Stress is a natural and sometimes even useful part of life at U of T, but constant stress without relief poses challenges that need to be addressed. During my last term, stress from my academic commitments took a toll on my body and caused some unhealthy habits. I was in a vicious cycle of low self-esteem. I neglected self-care practices and I engaged in stress eating because I was upset and craved comfort. By the end of second year, I was dissatisfied with my appearance and I needed to get back in the driver’s seat when it came to my well-being.
This summer, I took action. I accessed fitness centres across campus and I participated in drop-in fitness classes at the Hart House gym. I tried morning yoga classes and quickly discovered how much of a work-out yoga can be. From a downward dog position to a three-legged dog, to a side plank or a cobra position, I was using my entire body and muscles that I had rarely used before. Throughout the summer I also took advantage of every opportunity to get outdoors, listen to birds, and look at the blue sky while practicing yoga on the grass of the quad at Hart House.
I rediscovered the importance of breathing. It is hard to stay poised in challenging yoga positions without breathing and this is similar to being extremely stressed. When overwhelmed, I tend to forget to breathe deeply. When both my mind and body are tense, I’m irritable, and often unhappy and unsatisfied. But after yoga, especially after Shavasana — you lie on the floor, closed eyes, loosen the entire body, breathe, and meditate — I feel calm, relaxed, and grounded. I also feel happier and more accepting of the way things are because, in yoga, you throw away any expectations you have for yourself and listen to your own body.

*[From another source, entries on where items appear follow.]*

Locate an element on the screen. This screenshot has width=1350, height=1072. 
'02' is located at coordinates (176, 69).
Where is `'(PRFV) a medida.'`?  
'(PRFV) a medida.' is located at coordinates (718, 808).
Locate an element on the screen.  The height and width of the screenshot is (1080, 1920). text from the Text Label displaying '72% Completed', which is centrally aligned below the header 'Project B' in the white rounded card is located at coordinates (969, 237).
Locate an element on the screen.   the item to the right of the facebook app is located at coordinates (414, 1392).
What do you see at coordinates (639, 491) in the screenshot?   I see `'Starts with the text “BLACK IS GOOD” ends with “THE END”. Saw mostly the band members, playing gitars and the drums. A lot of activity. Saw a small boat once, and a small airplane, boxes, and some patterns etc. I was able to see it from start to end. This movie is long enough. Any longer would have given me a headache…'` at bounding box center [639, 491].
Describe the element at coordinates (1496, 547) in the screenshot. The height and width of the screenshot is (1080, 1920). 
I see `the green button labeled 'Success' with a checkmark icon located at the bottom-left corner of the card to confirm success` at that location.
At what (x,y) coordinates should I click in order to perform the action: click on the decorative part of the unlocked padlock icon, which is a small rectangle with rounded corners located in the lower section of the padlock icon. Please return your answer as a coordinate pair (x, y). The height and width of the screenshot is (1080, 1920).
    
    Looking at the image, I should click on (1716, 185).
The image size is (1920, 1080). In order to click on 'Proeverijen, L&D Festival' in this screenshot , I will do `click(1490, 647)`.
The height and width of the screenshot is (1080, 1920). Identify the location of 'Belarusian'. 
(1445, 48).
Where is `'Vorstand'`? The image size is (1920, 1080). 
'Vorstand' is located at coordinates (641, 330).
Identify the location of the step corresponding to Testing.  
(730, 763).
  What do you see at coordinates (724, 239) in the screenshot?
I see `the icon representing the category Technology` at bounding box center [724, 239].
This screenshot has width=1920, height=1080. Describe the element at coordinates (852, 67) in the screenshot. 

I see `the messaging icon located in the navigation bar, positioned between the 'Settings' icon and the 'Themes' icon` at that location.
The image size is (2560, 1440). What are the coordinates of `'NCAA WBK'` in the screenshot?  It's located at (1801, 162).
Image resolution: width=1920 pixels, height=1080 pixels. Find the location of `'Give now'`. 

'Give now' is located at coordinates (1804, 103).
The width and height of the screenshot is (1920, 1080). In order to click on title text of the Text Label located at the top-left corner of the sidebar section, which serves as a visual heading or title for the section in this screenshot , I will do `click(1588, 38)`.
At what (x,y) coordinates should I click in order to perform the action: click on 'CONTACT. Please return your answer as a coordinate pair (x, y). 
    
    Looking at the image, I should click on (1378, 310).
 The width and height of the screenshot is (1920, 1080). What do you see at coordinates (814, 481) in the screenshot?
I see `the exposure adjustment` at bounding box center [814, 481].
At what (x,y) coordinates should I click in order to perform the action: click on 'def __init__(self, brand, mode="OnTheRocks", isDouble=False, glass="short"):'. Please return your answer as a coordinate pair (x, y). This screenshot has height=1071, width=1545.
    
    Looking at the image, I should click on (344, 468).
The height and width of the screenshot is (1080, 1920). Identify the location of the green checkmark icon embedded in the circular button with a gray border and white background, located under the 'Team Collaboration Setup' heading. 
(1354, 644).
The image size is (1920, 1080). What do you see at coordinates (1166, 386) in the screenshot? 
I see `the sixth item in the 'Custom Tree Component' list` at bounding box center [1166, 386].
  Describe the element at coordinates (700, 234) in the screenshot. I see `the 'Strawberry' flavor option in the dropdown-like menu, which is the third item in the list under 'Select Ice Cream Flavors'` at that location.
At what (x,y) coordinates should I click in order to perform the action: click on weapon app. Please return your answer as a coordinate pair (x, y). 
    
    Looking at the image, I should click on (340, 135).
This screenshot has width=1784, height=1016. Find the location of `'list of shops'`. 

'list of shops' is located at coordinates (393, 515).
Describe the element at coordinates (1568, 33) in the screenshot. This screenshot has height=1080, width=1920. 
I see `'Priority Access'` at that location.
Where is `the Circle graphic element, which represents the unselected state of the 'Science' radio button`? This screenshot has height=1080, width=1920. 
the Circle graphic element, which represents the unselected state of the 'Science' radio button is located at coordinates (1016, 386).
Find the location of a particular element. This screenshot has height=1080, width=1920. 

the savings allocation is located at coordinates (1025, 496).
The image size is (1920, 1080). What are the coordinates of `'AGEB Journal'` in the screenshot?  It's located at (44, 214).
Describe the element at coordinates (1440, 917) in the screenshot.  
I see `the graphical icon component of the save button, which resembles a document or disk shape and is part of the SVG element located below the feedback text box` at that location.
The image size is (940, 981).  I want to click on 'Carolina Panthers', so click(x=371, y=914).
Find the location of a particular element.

Stress can be undesirable and will always exist as a part of our lives. However, as Amanda W., one my fitness instructors says, “If you are breathing, you are practicing yoga”. When I’m stressed I will remember to breathe deeply and continue to engage in yoga classes. Even when we are busy, and more prone to neglect our wellness, a few minutes of putting ourselves first through deep breathing, and listening to our bodies, can kick-start better management of stressful times.